EXERCISE DESCRIPTION >> Give again, unaltered, the lines of the listing below that run from the line having "Click the Search Currency input field" through the line having "This screenshot has width=770, height=549.".

MATERIAL PROVIDED >>

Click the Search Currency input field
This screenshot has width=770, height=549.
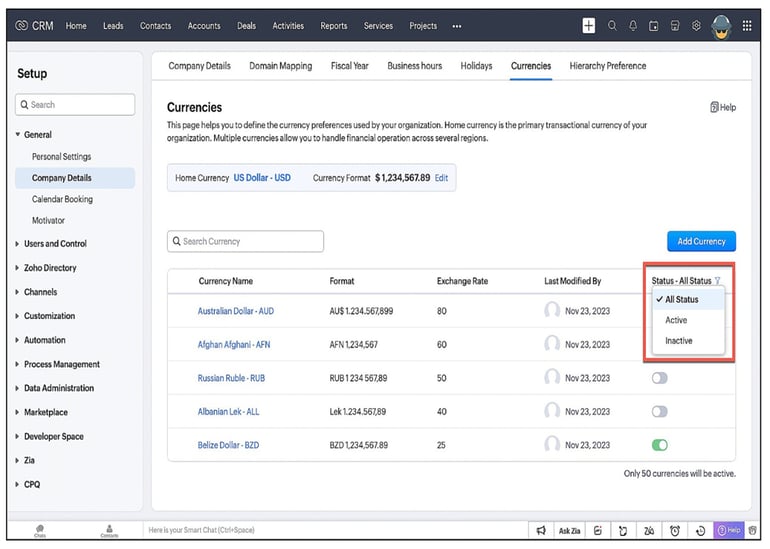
* * *
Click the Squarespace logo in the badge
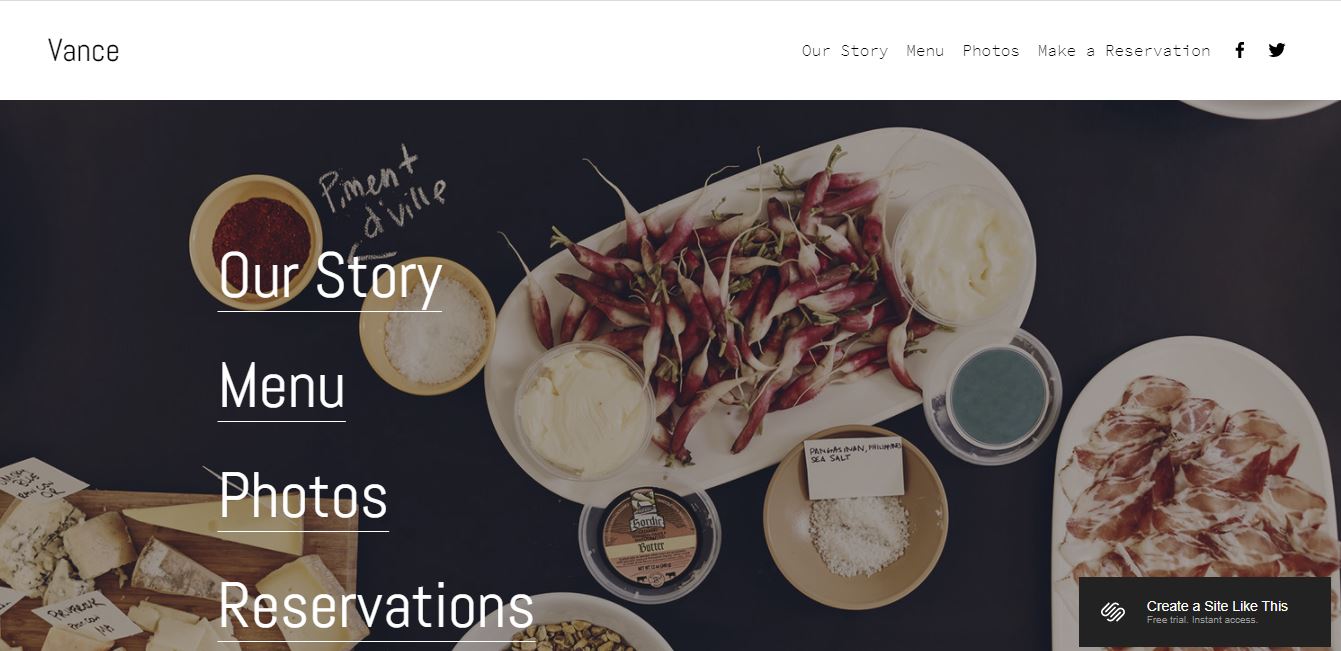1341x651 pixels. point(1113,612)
* * *
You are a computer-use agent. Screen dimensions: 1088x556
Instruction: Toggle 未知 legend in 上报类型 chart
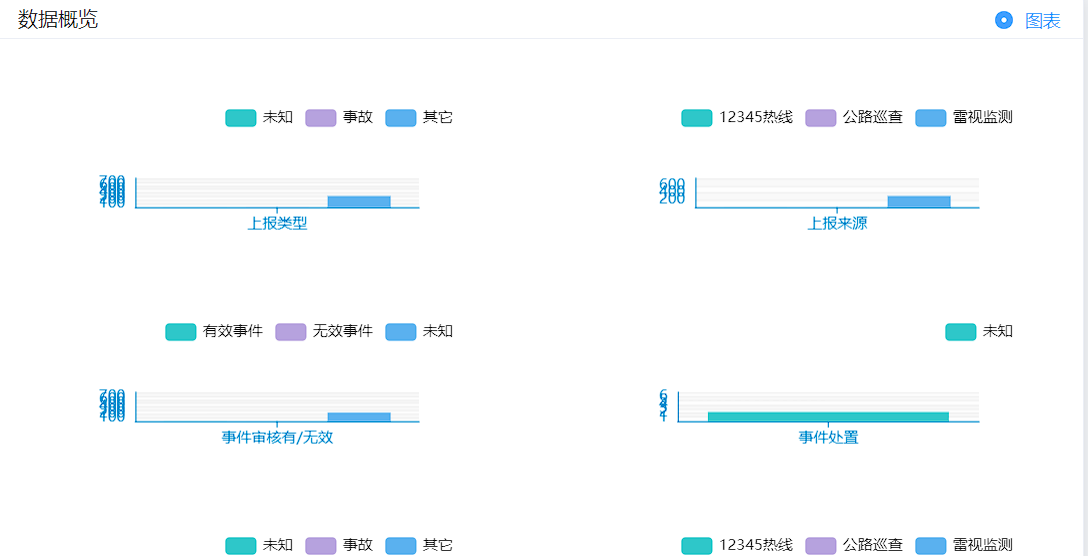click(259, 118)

WRITTEN REPLY >>
Click the Search Currency input field
This screenshot has width=770, height=549.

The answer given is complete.